Second, a few guidelines for accommodations: in Kolkata, backpacker-style hostels are located on and around Sudder Street, a short walk from central Park Street. Many mid-range hotels and guesthouses are spread out around the city. Recommended options include The Calcutta Bungalow, a newly renovated property in Shyambazar, The Elgin Fairlawn, an 18th-century building on happening Sudder Street, and the Corner Courtyard, a restaurant and hotel near the middle-class residential area of Ballygunge.

On the hunt for unique lodging options in India? Look no further than this round-up of the most memorable accommodations in the country.

Wherever you stay, you'll be moving around in the city: Kolkata is huge, and tourist attractions are located in a variety of neighborhoods. Luckily, the Kolkata Metro is easy to use. The system is cheap, efficient, and clean, with designated ladies' seats in each carriage. It's not overly extensive, however: to make sure you're covered for all sightseeing needs, use the metro in combination with Kolkata's distinctive yellow Ambassador taxis. Drivers rarely use their meters, and tourists are usually overcharged, but it's still an affordable means of transports. In fact, hiring a driver for the entire day isn't a bad idea, especially if you have just 24 hours in Kolkata.
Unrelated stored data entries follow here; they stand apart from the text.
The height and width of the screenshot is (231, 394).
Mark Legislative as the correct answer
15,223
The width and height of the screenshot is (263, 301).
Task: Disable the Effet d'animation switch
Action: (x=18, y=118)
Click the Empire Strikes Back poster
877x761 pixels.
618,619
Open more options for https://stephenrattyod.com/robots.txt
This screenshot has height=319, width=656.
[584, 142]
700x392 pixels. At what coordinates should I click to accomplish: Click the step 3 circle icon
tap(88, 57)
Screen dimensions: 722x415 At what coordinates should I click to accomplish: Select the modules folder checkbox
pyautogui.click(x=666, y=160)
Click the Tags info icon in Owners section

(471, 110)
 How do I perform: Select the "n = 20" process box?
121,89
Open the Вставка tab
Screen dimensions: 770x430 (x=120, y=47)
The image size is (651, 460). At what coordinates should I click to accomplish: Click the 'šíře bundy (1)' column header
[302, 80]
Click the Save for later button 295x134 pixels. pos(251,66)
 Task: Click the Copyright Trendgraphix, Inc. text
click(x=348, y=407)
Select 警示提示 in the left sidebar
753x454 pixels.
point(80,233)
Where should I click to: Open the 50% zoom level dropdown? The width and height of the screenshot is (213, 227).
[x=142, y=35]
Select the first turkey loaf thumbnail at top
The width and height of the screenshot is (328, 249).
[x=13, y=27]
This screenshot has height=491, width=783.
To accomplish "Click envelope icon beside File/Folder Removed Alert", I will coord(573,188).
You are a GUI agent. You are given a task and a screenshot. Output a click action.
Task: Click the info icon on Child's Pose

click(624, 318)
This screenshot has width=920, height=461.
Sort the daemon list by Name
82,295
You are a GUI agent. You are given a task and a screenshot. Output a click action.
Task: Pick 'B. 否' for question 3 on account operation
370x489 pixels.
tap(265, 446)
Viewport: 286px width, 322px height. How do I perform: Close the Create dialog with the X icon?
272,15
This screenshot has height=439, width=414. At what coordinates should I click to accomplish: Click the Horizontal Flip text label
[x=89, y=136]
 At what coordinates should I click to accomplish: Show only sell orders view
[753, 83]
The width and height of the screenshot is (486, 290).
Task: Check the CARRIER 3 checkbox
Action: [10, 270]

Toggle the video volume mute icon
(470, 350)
8 am - Early Wake-Up for Fresh Flowers 

A seller of marigold garlands at the Mullik Ghat Flower Market

After breakfast at your hotel, head to the Mullik Ghat Flower Market for a fragrant start to your day. Try to go as early as possible, as this is when the wholesale flower sellers offload their goods. Flowers and garlands are an essential part of Hindu religious life, so this market is a big deal. It's located beneath the iron Howrah Bridge, a Kolkata icon, so some of the best views of the market can be had from the pedestrian walkway over the bridge.

You're not technically allowed to take photos of the Howrah Bridge due to Indian laws against photographing sites of military importance. But in reality, you're unlikely to encounter anyone who will try to stop you. Just respect any police presence when snapping pictures, and enjoy the flowers.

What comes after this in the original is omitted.